Stored dataset items:
------------------------------------------------

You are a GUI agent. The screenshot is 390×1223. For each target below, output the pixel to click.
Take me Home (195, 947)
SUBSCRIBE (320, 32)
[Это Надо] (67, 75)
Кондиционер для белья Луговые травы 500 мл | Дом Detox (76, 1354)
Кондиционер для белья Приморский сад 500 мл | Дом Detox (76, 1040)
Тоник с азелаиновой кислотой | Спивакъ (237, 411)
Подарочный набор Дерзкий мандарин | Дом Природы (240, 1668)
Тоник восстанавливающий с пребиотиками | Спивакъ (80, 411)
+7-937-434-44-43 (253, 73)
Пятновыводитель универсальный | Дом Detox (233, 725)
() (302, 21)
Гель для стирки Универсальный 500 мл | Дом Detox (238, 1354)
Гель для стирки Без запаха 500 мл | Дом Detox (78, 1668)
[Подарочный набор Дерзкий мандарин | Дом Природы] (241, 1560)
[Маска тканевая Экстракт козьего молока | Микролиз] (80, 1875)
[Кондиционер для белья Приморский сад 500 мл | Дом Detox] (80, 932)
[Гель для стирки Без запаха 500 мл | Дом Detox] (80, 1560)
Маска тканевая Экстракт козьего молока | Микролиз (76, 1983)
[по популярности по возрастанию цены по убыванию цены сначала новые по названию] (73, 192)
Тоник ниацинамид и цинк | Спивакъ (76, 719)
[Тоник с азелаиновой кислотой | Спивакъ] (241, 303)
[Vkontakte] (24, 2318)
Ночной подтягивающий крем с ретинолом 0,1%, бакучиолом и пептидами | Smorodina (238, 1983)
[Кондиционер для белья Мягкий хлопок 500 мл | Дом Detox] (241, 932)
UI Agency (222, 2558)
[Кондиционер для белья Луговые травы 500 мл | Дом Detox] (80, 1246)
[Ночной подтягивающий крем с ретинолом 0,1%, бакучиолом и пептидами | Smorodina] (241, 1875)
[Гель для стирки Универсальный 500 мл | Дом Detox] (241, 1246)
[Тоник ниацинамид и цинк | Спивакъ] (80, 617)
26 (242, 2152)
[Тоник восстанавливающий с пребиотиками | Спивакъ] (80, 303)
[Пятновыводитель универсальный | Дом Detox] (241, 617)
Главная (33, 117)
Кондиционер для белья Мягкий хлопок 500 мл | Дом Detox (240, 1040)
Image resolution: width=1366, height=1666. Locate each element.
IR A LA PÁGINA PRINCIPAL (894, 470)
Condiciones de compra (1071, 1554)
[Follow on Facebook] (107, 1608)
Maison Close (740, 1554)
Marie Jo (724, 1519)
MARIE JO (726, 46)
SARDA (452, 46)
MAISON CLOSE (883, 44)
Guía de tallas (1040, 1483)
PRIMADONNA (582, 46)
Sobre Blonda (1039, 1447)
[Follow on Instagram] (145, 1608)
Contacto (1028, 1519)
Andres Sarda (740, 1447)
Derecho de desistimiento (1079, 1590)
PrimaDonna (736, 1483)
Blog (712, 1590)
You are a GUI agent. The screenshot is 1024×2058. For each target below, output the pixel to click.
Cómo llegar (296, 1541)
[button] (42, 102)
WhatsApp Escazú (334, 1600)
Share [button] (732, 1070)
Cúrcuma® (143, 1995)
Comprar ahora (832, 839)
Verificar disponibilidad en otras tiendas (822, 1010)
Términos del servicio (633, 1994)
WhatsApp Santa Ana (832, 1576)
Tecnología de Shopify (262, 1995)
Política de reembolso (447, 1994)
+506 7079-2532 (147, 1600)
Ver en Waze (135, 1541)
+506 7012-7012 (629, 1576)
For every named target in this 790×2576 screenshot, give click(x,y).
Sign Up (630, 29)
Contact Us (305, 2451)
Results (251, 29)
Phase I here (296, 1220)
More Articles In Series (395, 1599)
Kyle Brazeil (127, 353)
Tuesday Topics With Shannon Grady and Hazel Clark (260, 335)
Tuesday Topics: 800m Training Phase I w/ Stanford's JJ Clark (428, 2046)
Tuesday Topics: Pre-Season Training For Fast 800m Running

------------------------------------------------

Line by line, copy the data above exactly as it reads.

EXERCISE SOLUTION:
You are a GUI agent. The screenshot is 390×1223. For each target below, output the pixel to click.
Take me Home (195, 947)
SUBSCRIBE (320, 32)
[Это Надо] (67, 75)
Кондиционер для белья Луговые травы 500 мл | Дом Detox (76, 1354)
Кондиционер для белья Приморский сад 500 мл | Дом Detox (76, 1040)
Тоник с азелаиновой кислотой | Спивакъ (237, 411)
Подарочный набор Дерзкий мандарин | Дом Природы (240, 1668)
Тоник восстанавливающий с пребиотиками | Спивакъ (80, 411)
+7-937-434-44-43 (253, 73)
Пятновыводитель универсальный | Дом Detox (233, 725)
() (302, 21)
Гель для стирки Универсальный 500 мл | Дом Detox (238, 1354)
Гель для стирки Без запаха 500 мл | Дом Detox (78, 1668)
[Подарочный набор Дерзкий мандарин | Дом Природы] (241, 1560)
[Маска тканевая Экстракт козьего молока | Микролиз] (80, 1875)
[Кондиционер для белья Приморский сад 500 мл | Дом Detox] (80, 932)
[Гель для стирки Без запаха 500 мл | Дом Detox] (80, 1560)
Маска тканевая Экстракт козьего молока | Микролиз (76, 1983)
[по популярности по возрастанию цены по убыванию цены сначала новые по названию] (73, 192)
Тоник ниацинамид и цинк | Спивакъ (76, 719)
[Тоник с азелаиновой кислотой | Спивакъ] (241, 303)
[Vkontakte] (24, 2318)
Ночной подтягивающий крем с ретинолом 0,1%, бакучиолом и пептидами | Smorodina (238, 1983)
[Кондиционер для белья Мягкий хлопок 500 мл | Дом Detox] (241, 932)
UI Agency (222, 2558)
[Кондиционер для белья Луговые травы 500 мл | Дом Detox] (80, 1246)
[Ночной подтягивающий крем с ретинолом 0,1%, бакучиолом и пептидами | Smorodina] (241, 1875)
[Гель для стирки Универсальный 500 мл | Дом Detox] (241, 1246)
[Тоник ниацинамид и цинк | Спивакъ] (80, 617)
26 (242, 2152)
[Тоник восстанавливающий с пребиотиками | Спивакъ] (80, 303)
[Пятновыводитель универсальный | Дом Detox] (241, 617)
Главная (33, 117)
Кондиционер для белья Мягкий хлопок 500 мл | Дом Detox (240, 1040)
Image resolution: width=1366, height=1666. Locate each element.
IR A LA PÁGINA PRINCIPAL (894, 470)
Condiciones de compra (1071, 1554)
[Follow on Facebook] (107, 1608)
Maison Close (740, 1554)
Marie Jo (724, 1519)
MARIE JO (726, 46)
SARDA (452, 46)
MAISON CLOSE (883, 44)
Guía de tallas (1040, 1483)
PRIMADONNA (582, 46)
Sobre Blonda (1039, 1447)
[Follow on Instagram] (145, 1608)
Contacto (1028, 1519)
Andres Sarda (740, 1447)
Derecho de desistimiento (1079, 1590)
PrimaDonna (736, 1483)
Blog (712, 1590)
You are a GUI agent. The screenshot is 1024×2058. For each target below, output the pixel to click.
Cómo llegar (296, 1541)
[button] (42, 102)
WhatsApp Escazú (334, 1600)
Share [button] (732, 1070)
Cúrcuma® (143, 1995)
Comprar ahora (832, 839)
Verificar disponibilidad en otras tiendas (822, 1010)
Términos del servicio (633, 1994)
WhatsApp Santa Ana (832, 1576)
Tecnología de Shopify (262, 1995)
Política de reembolso (447, 1994)
+506 7079-2532 (147, 1600)
Ver en Waze (135, 1541)
+506 7012-7012 (629, 1576)
For every named target in this 790×2576 screenshot, give click(x,y).
Sign Up (630, 29)
Contact Us (305, 2451)
Results (251, 29)
Phase I here (296, 1220)
More Articles In Series (395, 1599)
Kyle Brazeil (127, 353)
Tuesday Topics With Shannon Grady and Hazel Clark (260, 335)
Tuesday Topics: 800m Training Phase I w/ Stanford's JJ Clark (428, 2046)
Tuesday Topics: Pre-Season Training For Fast 800m Running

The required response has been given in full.